▸ Task to complete
What are all the forms that an <entry> can take, according to the gnuplot help text on the using modifier?

Previous: thru, Up: data using

The most common datafile modifier is using.


           plot 'file' using {<entry> {:<entry> {:<entry> ...}}} {'format'}

If a format is specified, each datafile record is read using the C library's 'scanf' function, with the specified format string. Otherwise the record is read and broken into columns. By default the separation between columns is whitespace (spaces and/or tabs), but see `datafile separator`.

Each <entry> may be a simple column number that selects the value from one field of the input fit, an expression enclosed in parentheses, or empty.

If the entry is an expression in parentheses, then the function column(N) may be used to indicate the value in column N. That is, column(1) refers to the first item read, column(2) to the second, and so on. The special symbols $1, $2, ... are shorthand for column(1), column(2) ... The function `valid(N)` tests whether the value in the Nth column is a valid number.

In addition to the actual columns 1...N in the input data file, gnuplot presents data from several "pseudo-columns" that hold bookkeeping information. E.g. $0 or column(0) returns the sequence number of this data record within a dataset. Please see `pseudocolumns`.

An empty <entry> will default to its order in the list of entries. For example, `using ::4` is interpreted as `using 1:2:4`.

If the using list has but a single entry, that <entry> will be used for y and the data point number (pseudo-column $0) is used for x; for example, "`plot 'file' using 1`" is identical to "`plot 'file' using 0:1`". If the using list has two entries, these will be used for x and y. See style and fit for details about plotting styles that make use of data from additional columns of input.

▸ Provided material

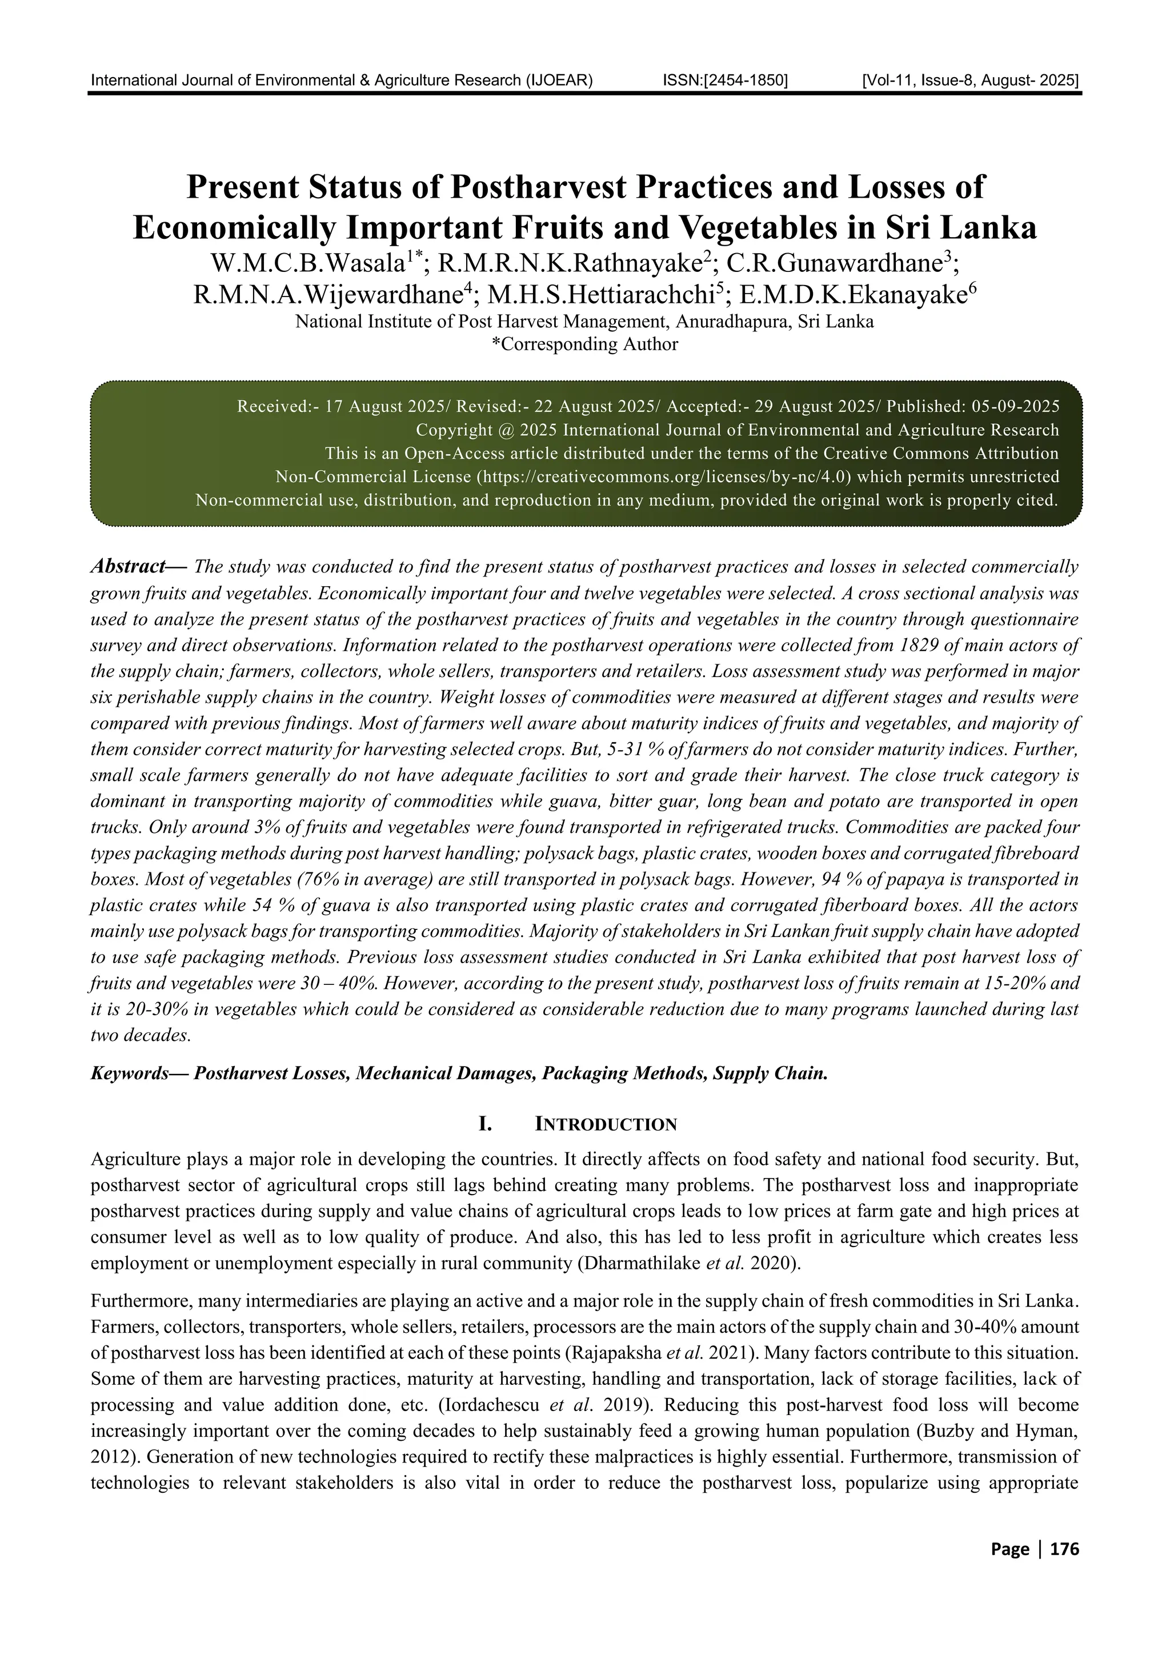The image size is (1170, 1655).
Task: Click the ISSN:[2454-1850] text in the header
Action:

▸ Reply to the task
- A simple column number that selects the value from one field
- An expression enclosed in parentheses
- Empty